Florence Paynel scite author profile

Amino acid concentration in the rhizosphere results from fluxes between plant roots, soil and microorganisms. In this context, root amino acid exudation process, composed of both efflux and influx, remains unclear. One main issue is to understand the selectivity of amino acid exudation resulting mainly in high proportions of glycine and serine in exudates compared to low proportions inside the root. To reach this point, a quantitative analysis of exudation with dissociated measurements of efflux from influx is needed. We measured efflux and influx by supplying 15 N-labelled glycine or serine for a short time of exposure at ecologically relevant concentrations to plants of white clover (Trifolium repens L.), perennial ryegrass (Lolium perenne L.), maize (Zea mays L.), oilseed rape (Brassica napus L.), tomato (Lycopersicon esculentum Mill.) and alfalfa (Medicago sativa L.). Efflux was estimated by the increase of 14 N content of amino acids in root exudates and influx was estimated by the increase of 15 N content in plant tissue.
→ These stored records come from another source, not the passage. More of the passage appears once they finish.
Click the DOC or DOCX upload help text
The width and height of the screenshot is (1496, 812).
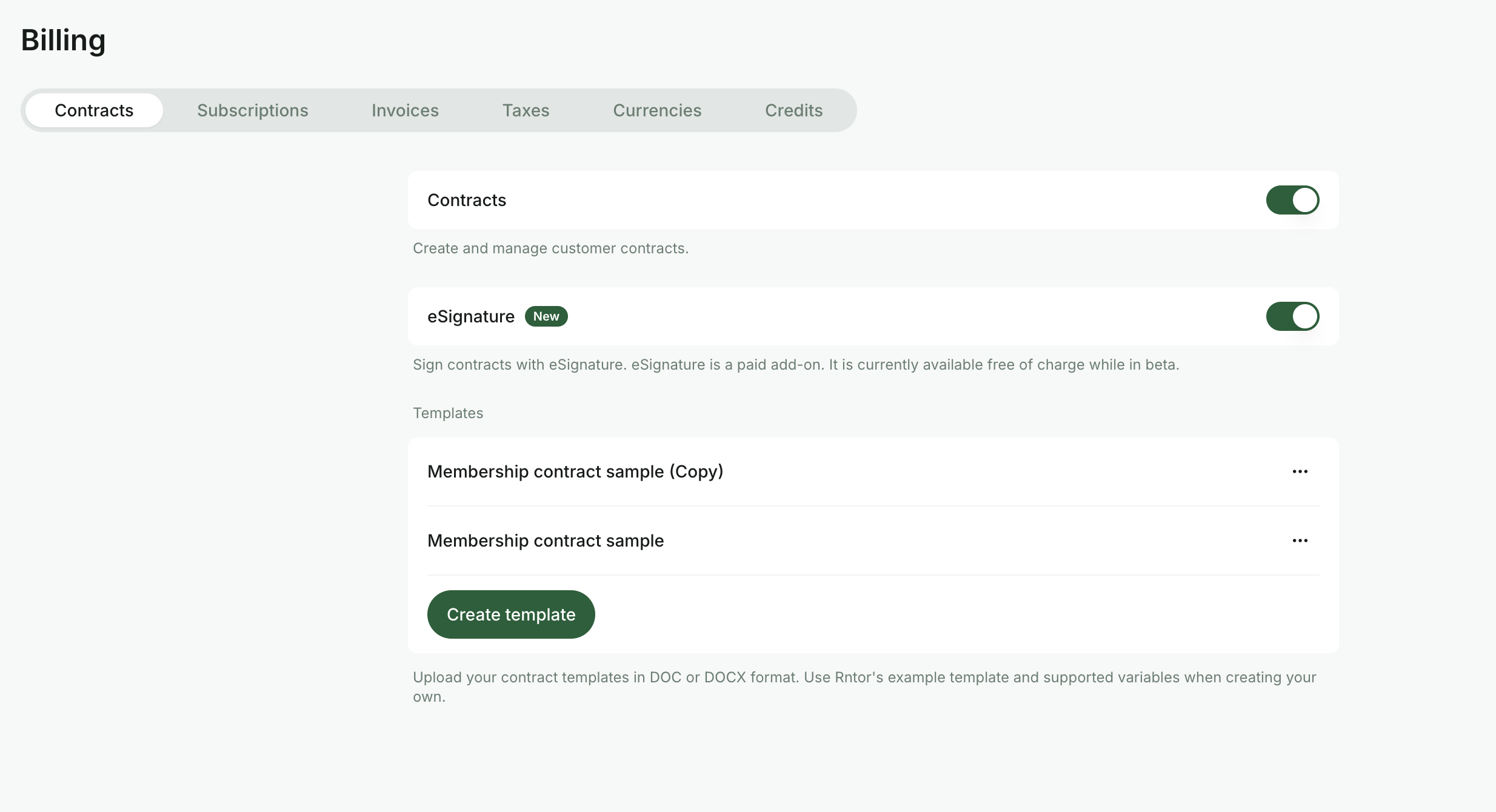click(865, 687)
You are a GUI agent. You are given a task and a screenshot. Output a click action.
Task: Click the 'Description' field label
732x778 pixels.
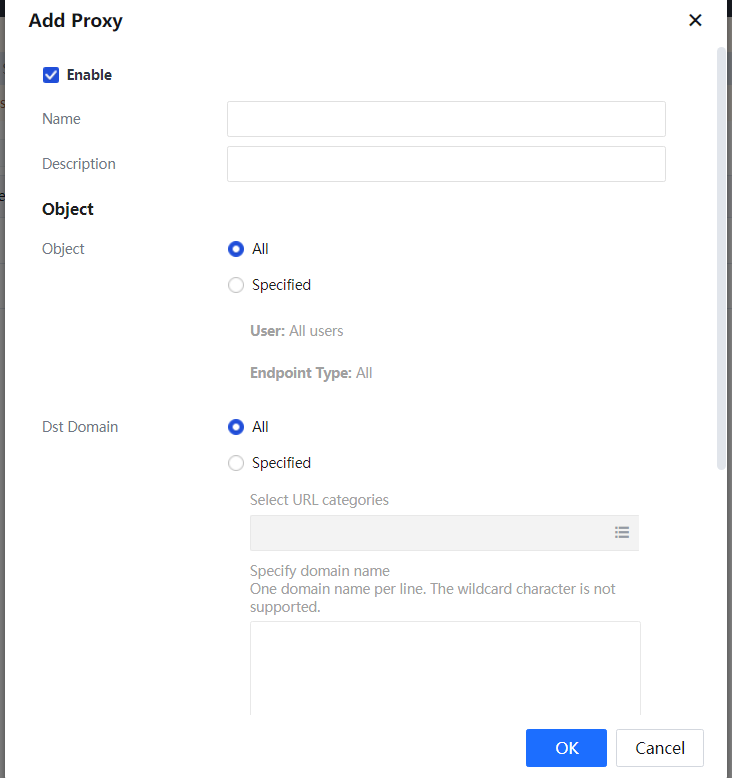(x=79, y=164)
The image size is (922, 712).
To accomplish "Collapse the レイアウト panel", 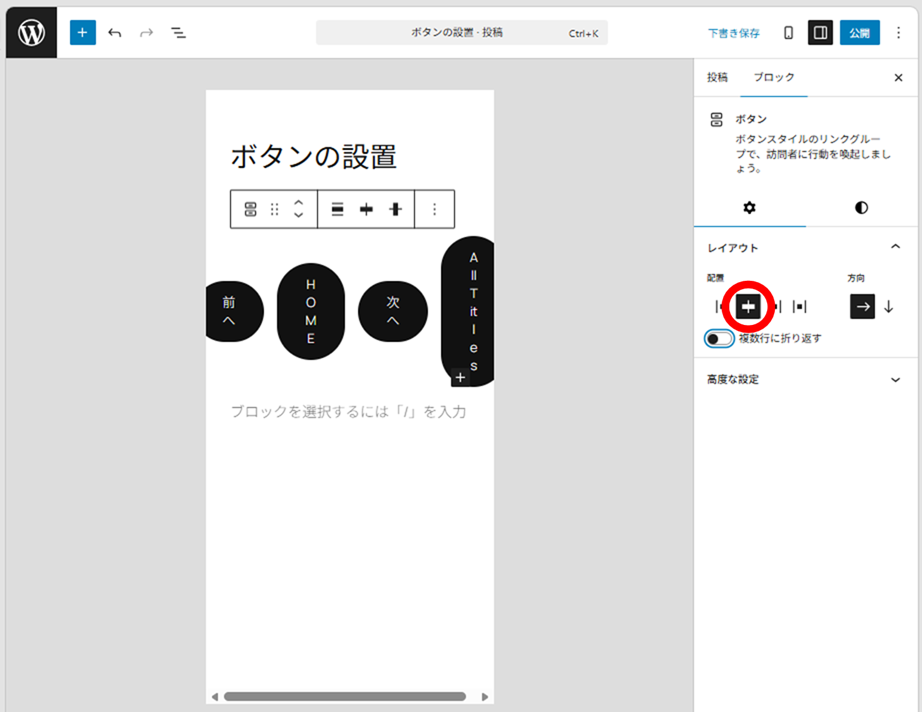I will coord(895,248).
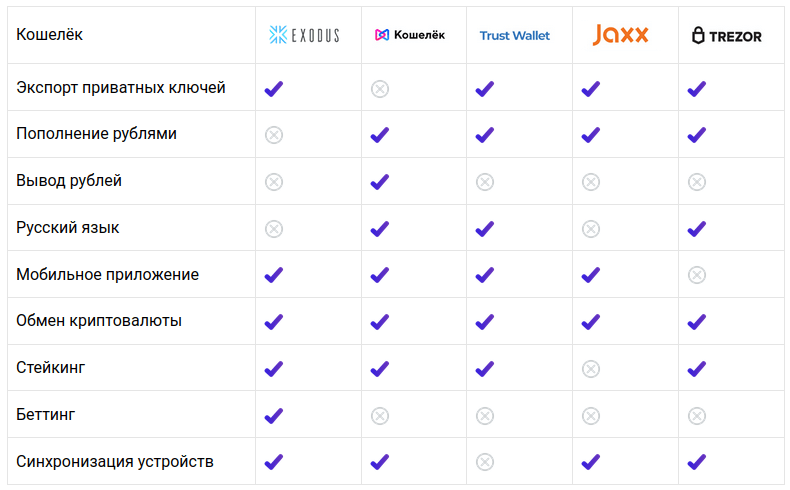790x490 pixels.
Task: Click the Кошелёк column header text
Action: click(50, 35)
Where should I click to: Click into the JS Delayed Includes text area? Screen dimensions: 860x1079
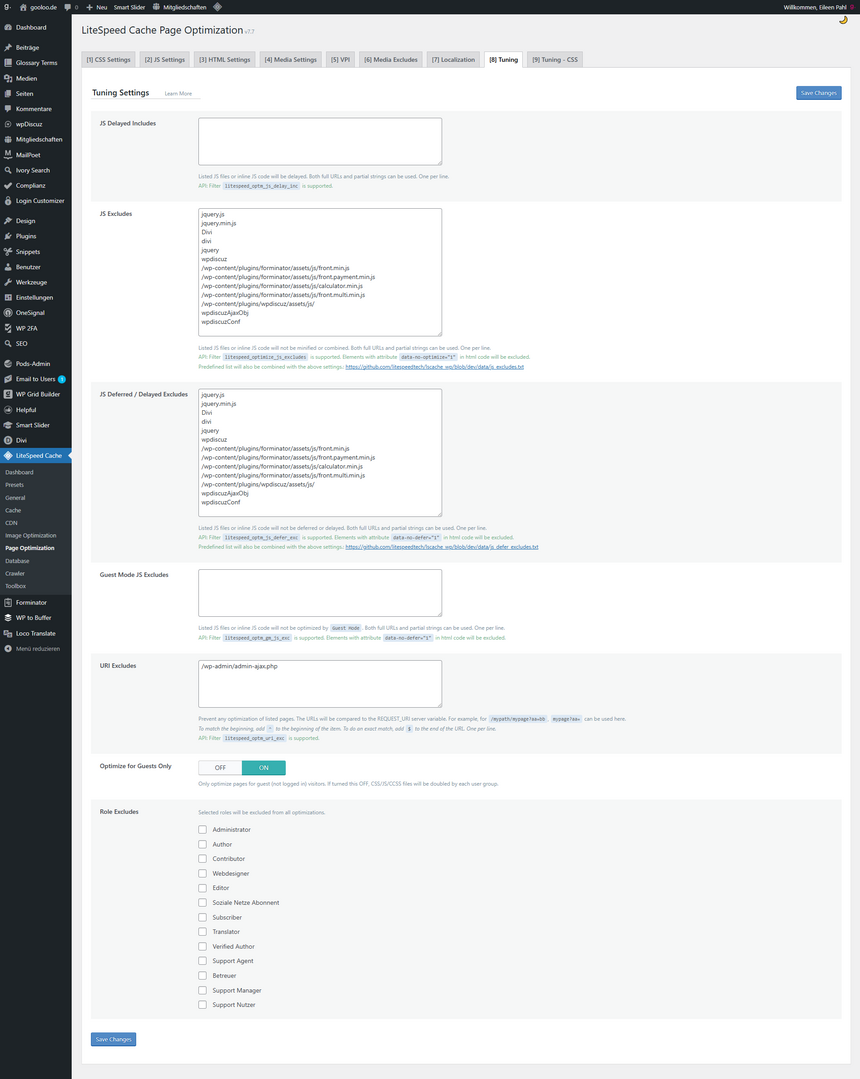point(320,141)
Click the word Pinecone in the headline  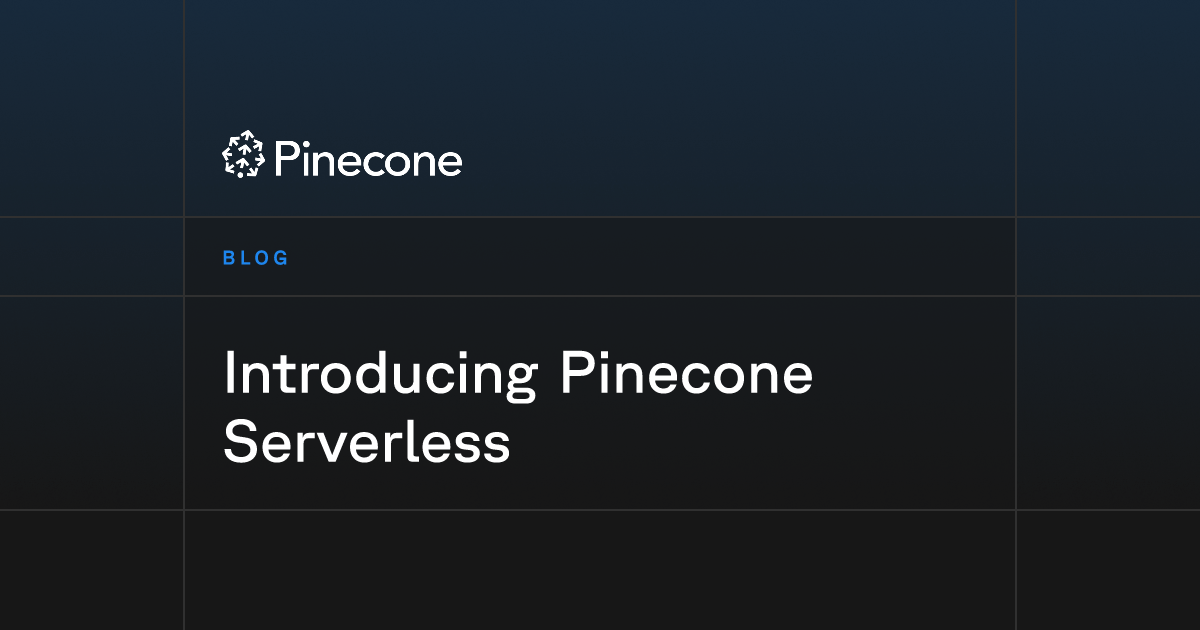tap(686, 374)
Glycine efflux exceeded influx for all six species and was much higher in Fabaceae than in Poaceae. Serine efflux exceeded influx in alfalfa, white clover and rape. We conclude that presence of glycine and serine in root bathing solutions results from high glycine and serine efflux rates, observed in all six species studied here. The physiological and ecological significances of these high efflux rates are discussed in the context of N metabolism and plantsoil-microorganisms interactions.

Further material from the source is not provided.